September is a great month for stalking tailing redfish, no matter what part of coastal South Carolina you’re fishing. It’s typically the last good month of fishing for reds this way, and for a number of reasons, it often produces the best tailing redfish action of the year. This September should be no different.
The transition from summer to fall is taking place, but let’s face it, this is South Carolina, and it’s still hot. Luckily for anglers, the transition is more noticeable to the fish, as the water temperatures experience a slight cooling trend before we feel it in the air. This cooling effect gets the gamefish biting even better than they have been.

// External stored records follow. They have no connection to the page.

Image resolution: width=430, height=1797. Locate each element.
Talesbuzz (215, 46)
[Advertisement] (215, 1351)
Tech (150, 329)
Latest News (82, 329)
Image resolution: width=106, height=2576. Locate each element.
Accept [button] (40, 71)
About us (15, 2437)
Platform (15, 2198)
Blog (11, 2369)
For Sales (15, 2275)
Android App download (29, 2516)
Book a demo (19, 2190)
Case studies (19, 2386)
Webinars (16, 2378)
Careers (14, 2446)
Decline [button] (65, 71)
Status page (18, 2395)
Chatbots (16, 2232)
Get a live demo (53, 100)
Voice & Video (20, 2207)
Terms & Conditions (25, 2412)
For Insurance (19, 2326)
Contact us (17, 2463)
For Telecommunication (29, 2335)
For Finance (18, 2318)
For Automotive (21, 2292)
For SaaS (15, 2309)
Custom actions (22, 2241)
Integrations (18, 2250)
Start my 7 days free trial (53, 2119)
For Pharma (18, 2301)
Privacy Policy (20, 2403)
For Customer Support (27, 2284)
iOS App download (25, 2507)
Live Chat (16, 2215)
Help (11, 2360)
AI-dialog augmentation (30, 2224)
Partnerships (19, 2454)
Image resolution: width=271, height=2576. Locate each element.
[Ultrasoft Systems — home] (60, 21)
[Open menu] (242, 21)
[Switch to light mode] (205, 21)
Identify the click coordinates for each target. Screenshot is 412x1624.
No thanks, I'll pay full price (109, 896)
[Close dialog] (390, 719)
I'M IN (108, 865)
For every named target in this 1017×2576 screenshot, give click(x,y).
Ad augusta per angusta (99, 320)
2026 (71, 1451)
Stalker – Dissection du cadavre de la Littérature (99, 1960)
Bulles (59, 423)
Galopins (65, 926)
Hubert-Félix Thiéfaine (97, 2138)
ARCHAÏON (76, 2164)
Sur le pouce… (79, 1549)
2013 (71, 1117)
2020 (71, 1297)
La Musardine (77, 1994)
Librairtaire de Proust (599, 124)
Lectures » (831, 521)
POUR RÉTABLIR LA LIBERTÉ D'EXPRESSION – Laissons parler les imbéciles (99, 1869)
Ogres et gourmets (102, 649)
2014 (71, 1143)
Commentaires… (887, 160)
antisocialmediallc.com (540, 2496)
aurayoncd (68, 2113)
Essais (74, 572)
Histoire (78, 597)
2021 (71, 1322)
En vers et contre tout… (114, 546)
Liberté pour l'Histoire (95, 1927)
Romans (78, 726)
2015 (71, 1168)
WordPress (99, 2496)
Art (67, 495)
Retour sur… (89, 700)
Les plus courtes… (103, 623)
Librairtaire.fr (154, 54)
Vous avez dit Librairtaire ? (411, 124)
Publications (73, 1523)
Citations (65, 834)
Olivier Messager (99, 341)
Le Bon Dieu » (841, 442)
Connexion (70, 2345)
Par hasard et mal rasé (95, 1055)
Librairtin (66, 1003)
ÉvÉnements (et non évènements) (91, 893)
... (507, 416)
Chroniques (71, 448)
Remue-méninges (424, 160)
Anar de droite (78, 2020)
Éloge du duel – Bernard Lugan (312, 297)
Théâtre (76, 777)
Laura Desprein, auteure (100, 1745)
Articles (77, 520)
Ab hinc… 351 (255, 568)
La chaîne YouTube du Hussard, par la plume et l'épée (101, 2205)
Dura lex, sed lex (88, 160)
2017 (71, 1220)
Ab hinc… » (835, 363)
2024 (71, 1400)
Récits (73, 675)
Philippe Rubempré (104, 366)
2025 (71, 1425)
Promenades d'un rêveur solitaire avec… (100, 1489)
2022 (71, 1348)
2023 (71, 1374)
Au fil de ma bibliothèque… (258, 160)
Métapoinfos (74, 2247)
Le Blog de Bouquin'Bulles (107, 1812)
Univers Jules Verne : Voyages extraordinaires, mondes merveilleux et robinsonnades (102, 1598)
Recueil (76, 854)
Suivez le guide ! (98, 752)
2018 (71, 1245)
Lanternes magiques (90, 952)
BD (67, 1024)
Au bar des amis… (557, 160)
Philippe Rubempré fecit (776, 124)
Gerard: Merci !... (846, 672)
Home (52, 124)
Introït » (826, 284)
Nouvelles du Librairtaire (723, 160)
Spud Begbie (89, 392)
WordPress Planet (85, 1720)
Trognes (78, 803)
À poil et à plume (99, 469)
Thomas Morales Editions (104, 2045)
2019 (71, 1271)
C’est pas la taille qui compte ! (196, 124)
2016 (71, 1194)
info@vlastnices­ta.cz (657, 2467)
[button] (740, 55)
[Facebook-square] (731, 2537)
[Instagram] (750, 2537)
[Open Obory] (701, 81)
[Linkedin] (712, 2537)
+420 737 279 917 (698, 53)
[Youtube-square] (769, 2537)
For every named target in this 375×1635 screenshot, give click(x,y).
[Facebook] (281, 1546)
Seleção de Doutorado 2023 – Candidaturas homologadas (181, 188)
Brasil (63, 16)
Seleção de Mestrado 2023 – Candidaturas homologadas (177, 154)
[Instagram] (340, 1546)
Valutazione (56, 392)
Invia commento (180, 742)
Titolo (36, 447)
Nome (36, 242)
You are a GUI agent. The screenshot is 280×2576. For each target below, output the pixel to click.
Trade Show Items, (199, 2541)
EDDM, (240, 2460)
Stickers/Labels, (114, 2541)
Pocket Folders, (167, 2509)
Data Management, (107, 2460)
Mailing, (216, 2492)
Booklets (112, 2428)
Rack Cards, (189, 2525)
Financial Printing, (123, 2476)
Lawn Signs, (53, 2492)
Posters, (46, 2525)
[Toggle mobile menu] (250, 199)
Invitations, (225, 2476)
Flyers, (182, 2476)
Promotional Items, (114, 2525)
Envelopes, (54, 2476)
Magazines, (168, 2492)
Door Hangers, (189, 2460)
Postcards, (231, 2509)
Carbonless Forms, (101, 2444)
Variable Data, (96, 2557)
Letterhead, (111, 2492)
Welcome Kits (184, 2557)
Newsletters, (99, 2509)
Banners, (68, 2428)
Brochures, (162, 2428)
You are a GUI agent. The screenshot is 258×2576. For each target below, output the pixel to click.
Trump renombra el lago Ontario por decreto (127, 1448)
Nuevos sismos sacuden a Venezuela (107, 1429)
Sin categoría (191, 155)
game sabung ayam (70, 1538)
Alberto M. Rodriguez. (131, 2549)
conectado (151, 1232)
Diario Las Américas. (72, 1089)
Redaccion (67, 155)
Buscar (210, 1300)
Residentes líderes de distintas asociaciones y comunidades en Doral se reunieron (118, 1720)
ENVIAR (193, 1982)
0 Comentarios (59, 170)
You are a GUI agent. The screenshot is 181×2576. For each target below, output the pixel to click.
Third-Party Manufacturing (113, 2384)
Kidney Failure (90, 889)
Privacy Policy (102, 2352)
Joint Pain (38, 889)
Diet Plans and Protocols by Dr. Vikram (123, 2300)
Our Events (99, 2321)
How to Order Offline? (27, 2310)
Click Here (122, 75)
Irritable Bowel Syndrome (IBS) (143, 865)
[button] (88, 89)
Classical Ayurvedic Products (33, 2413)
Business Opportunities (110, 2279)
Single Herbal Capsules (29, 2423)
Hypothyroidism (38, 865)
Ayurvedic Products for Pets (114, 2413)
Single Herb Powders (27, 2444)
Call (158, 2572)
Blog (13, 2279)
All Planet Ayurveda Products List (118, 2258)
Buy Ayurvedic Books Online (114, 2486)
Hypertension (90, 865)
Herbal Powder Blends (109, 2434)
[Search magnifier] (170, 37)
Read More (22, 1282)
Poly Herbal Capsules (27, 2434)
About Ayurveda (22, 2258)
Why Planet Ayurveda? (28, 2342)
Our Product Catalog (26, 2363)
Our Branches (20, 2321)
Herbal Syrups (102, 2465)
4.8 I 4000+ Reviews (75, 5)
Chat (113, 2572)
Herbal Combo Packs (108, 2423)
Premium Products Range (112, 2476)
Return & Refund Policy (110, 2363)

Anglers looking to cast to tailing redfish have it pretty good this month. Sept. 1 brings the month in with the very end of August’s full moon, and with the moon 93-percent full on that day, the tides are greater than 5.5 feet, which means the spartina grass will have plenty of water covering it up and down the coast. Redfish will pile into this grass, looking for some of their favorite meals: tasty fiddler crabs and blue crabs. The new moon, which occurs on Sept. 13 will again bring tides of above 5.5 for several days.
The presence of redfish is easy to spot by seasoned anglers with an eye on the grass at high tide. Because fish are often longer than the water is deep, and because they are focusing on crabs that are crawling along the bottom, their tails wave above the water’s surface as if to say “cast here.” Anglers who are on target will often be rewarded with an aggressive bite.
The last week of September brings another full moon, and along with it, the third flood tides of the month, providing more days for anglers to target tailing reds in the grass.
Capt. Charlie Beadon of Beaufort Sport Fishing (842-592-0897) said this is one of the most exciting ways of catching redfish.
“I call it fishing with a hunting rod,” he said, “and we generally pick out an individual fish and stalk it as it cruises through the shallows feeding on crabs,” said Beadon, who often spends 15 minutes or so watching a single redfish before finally seeing an opportunity to make a good cast with either fly-fishing or light spinning tackle.
Capt. Steve Thomas of Hobcaw Barony in Georgetown (843-397-0592) agrees that September is one of the best months to catch tailing redfish, and he offers wading trips for anglers equipped with spinning tackle or fly rods, all within the boundaries of Hobcaw Barony.
“The effects of the new and the full moon create extremely high tides about six to eight days each month, which presents an excellent opportunity for the redfish to feast on fiddler and blue crabs,” said Thomas, who said crab patterns and lures are what he likes to tie on in September.
Thomas said that using spinning tackle will certainly give anglers a decent shot at catching these tailing fish, but he said this does limit your opportunities more than fly fishing. Because September starts and ends during full-moon phases, he believes this month will have more fishable days than most, and he prefers to fish in the mornings or late evenings. Using tide charts and moon-phase calendars, Thomas said the fishing should be ideal from Sept. 1 through Sept. 10, and then again from Sept. 23 all the way through Oct. 5.
Flies in crab patterns are good choices for fly fishermen; anglers should cast in front of redfish rather than behind them. Allowing the crab imitation to sink all the way to the bottom, then just giving it a quick twitch is a good presentation. Unweighted, soft-plastic Flukes are good lures for spinning anglers to try. These should be allowed to sink, then retrieved past the downturned noses of tailing redfish.
Even though the redfish are keying on crabs along the bottom, it isn’t imperative for anglers to pitch lures that sink. These fish are opportunistic feeders, and they will sense surface flies or lures, and they won’t pass up the opportunity to at least take a look at the lures and consider making a meal out of them.